----- TRECHO DO TEXTO

O discurso de humanização do Capitalismo é cada vez mais latente. Isso pode ser
verificado em diversas searas das ciências humanas e sociais. Haja vista o processo de
constitucionalização das ciências jurídicas. Áreas tradicionalmente que prezavam – e ainda
prezam, mas, menos hodiernamente—pelo individualismo, como o Direito Civil, viram-se
imersas em um mar de princípios constitucionais como o da dignidade da pessoa humana.
Menos específico da área jurídica e com um debate mais abrangente e inclusivo, até
mesmo por conta da exposição midiática, debate sobre a humanização dos presídios está em
voga. Mas, a questão que fica é: nesses debates existe recorte de classe, gênero e raça? Em
muitos deles, não! Esse é o grande problema. Em diversas discussões das ciências humanas e
sociais a pós-modernidade relativiza esses marcadores de diferenciação social. Isso é
exacerbadamente temerário.
A prática freiriana torna-se, assim, indispensável. Pois, somente com essa prática os
oprimidos têm voz para não somente denunciar as mazelas que o modo de produção aplica,
mas, também para propor soluções com relação às mais diversificadas opressões. Isso pode
ser visto facilmente por um dos maiores livros que Paulo Freire publicou o “Pedagogia do
Oprimido”.
Ainda sobre a epistemologia freiriana é salutar destacar um apontamento série-
histórico sobre a temática: a educação popular passou por vários momentos epistemológicos.

----------
----- TRECHO DO MATERIAL

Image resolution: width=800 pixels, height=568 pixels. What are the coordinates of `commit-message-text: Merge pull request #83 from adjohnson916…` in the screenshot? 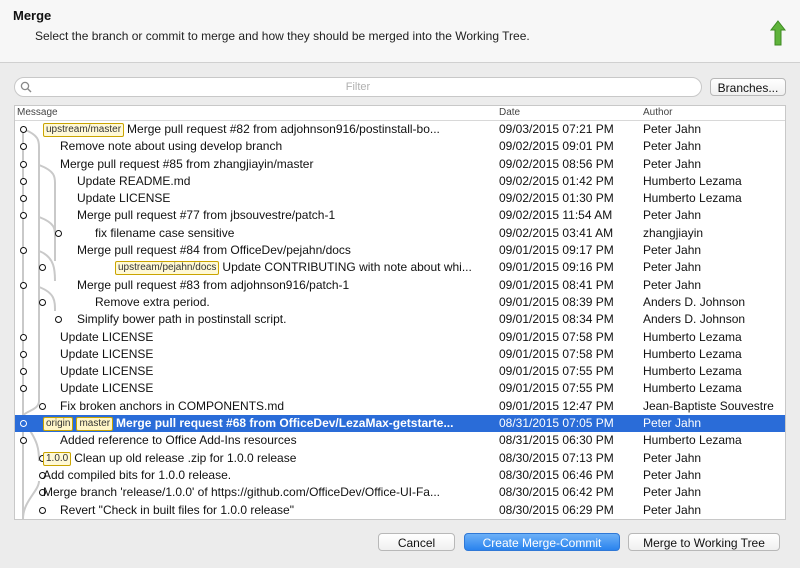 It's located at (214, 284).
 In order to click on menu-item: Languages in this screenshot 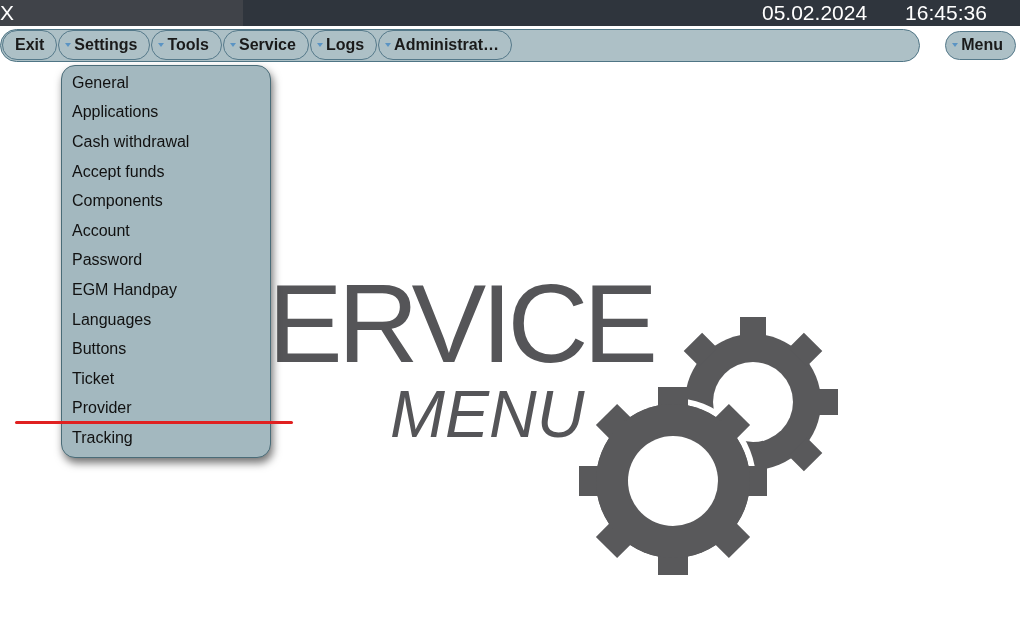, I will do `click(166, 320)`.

----------

TAREFA 1
No texto sobre a prática freiriana, reescreva de forma mais concisa o parágrafo que começa com "A prática freiriana torna-se, assim, indispensável", preservando suas ideias principais.
TAREFA 2
Retome o texto sobre a prática freiriana a partir da última frase apresentada, dando sequência ao parágrafo final.

RESPOSTA 1
A prática freiriana é indispensável, pois só por meio dela os oprimidos ganham voz para denunciar as mazelas impostas pelo modo de produção e para propor soluções às diversas opressões. Isso se evidencia em "Pedagogia do Oprimido", um dos maiores livros publicados por Paulo Freire.

RESPOSTA 2
Na década de 1950 e 1960 houve a grande discussão sobre a questão de conscientização do
povo. Já na década de 1970 uma das grandes bandeiras da militância era a defesa da escola
pública popular e comunitária, até caminhar para os últimos anos, passando, por exemplo,
sobre discussões acerca da “escola cidadã”. Diante disso, vale ressalta que a discussão sobre
a prática da teoria de Paulo Freire ainda possui vários pontos de divergência dentro dos
espaços e organizações militantes. Por essa razão que, inclusive, os diversos movimentos e
educadores aplicam a Educação Popular de maneiras distintas e, por vezes, até antagônicas. 5
Ao cabo, tecidas essas considerações, este estudo tem a pretensão de conjuntamente
com os conceitos analisados acerca da prática freiriana, verificar a essencialidade da relação
entre a Educação Popular e os Movimentos Sociais Campesinos.
5http://www.espacoacademico.com.br/082/82pereira.htm, acesso às 23:55h, 14/06/2016.
No entanto, não é possível realizar essa ligação sem antes estudar a origem dos
movimentos sociais campesinos e deixar muito clara a sua importância no contexto da
sociedade brasileira atual.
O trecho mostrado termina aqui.